- Active: 1914-1919
- Country: Germany
- Branch: Army
- Type: Infantry
- Size: Approx. 12,500
- Engagements: World War I: Second Battle of the Masurian Lakes, Kerensky Offensive, Battle of Riga, German spring offensive, Third Battle of the Aisne, Meuse-Argonne Offensive

= 75th Reserve Division (German Empire) =

The 75th Reserve Division (75. Reserve-Division) was a unit of the Imperial German Army in World War I. The division was formed at the end of December 1914 and organized over the next month, arriving in the line in early February 1915. It was part of the second large wave of new divisions formed at the outset of World War I, which were numbered the 75th through 82nd Reserve Divisions. The division was initially part of XXXVIII Reserve Corps. The division was disbanded in 1919 during the demobilization of the German Army after World War I. The division was primarily raised in the XIV Corps area (Grand Duchy of Baden) and the XI Corps area (Hesse-Kassel or Hesse-Cassel, Waldeck and the Thuringian states).

==Combat chronicle==

The 75th Reserve Division initially fought on the Eastern Front. Its baptism of fire was in the Second Battle of the Masurian Lakes. It fought along the Narew in July and August 1915 and participated in the conquest of Grodno and the Battle of Vilnius. From October 1915 to August 1916, the division remained in positional warfare and then fought at Kovel. Afterwards, it returned to the trenchlines until late June 1917. The division then fought against the Russian Kerensky Offensive and was part of Oskar von Hutier's Eighth Army in the Battle of Riga in September 1917. In December 1917, the division was transferred to the Western Front and went into the line north of the Ailette, above the Chemin des Dames. It participated in the 1918 German spring offensive, fighting in the Third Battle of the Aisne. It then occupied various parts of the line and fought against the various Allied counteroffensives, ending the war fighting against the Meuse-Argonne Offensive. Allied intelligence rated the division as third class.
=-=-=-=-=
WHAT TO DO
**1.** According to the 75th Reserve Division history, what two Corps areas was the division mainly raised in?
**2.** Extend the 75th Reserve Division history beyond its final sentence.

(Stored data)
=-=-=-=-=
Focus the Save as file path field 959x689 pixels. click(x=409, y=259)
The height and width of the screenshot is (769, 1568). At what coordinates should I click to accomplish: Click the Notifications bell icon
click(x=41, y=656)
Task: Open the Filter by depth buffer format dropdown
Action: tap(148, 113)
=-=-=-=-=
RESPONSES
**1.** The XIV Corps area (Grand Duchy of Baden) and the XI Corps area (Hesse-Kassel or Hesse-Cassel, Waldeck and the Thuringian states).

**2.**
==Order of battle on formation==

The 75th Reserve Division, like the other divisions of its wave and unlike prior German divisions, was organized from the outset as a triangular division. The order of battle of the 75th Reserve Division on December 29, 1914, was as follows:

- 75.Reserve-Infanterie-Brigade
  - Reserve-Infanterie-Regiment Nr. 249
  - Reserve-Infanterie-Regiment Nr. 250
  - Reserve-Infanterie-Regiment Nr. 251
  - Reserve-Radfahrer-Kompanie Nr. 75
- Reserve-Kavallerie-Abteilung Nr. 75
- 75.Reserve-Feldartillerie-Brigade
  - Reserve-Feldartillerie-Regiment Nr. 55
  - Reserve-Feldartillerie-Regiment Nr. 57
- Reserve-Pionier-Kompanie Nr. 75

==Order of battle on January 1, 1918==

The most significant wartime structural change in the divisions of this wave was the reduction from two field artillery regiments to one. Over the course of the war, other changes took place, including the formation of artillery and signals commands and the enlargement of combat engineer support to a full pioneer battalion. The order of battle on January 1, 1918, was as follows:

- 75.Reserve-Infanterie-Brigade
  - Reserve-Infanterie-Regiment Nr. 249
  - Reserve-Infanterie-Regiment Nr. 250
  - Reserve-Infanterie-Regiment Nr. 251
- 3.Eskadron/Garde-Dragoner-Regiment Nr. 2
- Artillerie-Kommandeur 75
  - Reserve-Feldartillerie-Regiment Nr. 55
  - Fußartillerie-Bataillon Nr. 82 (from May 2, 1918)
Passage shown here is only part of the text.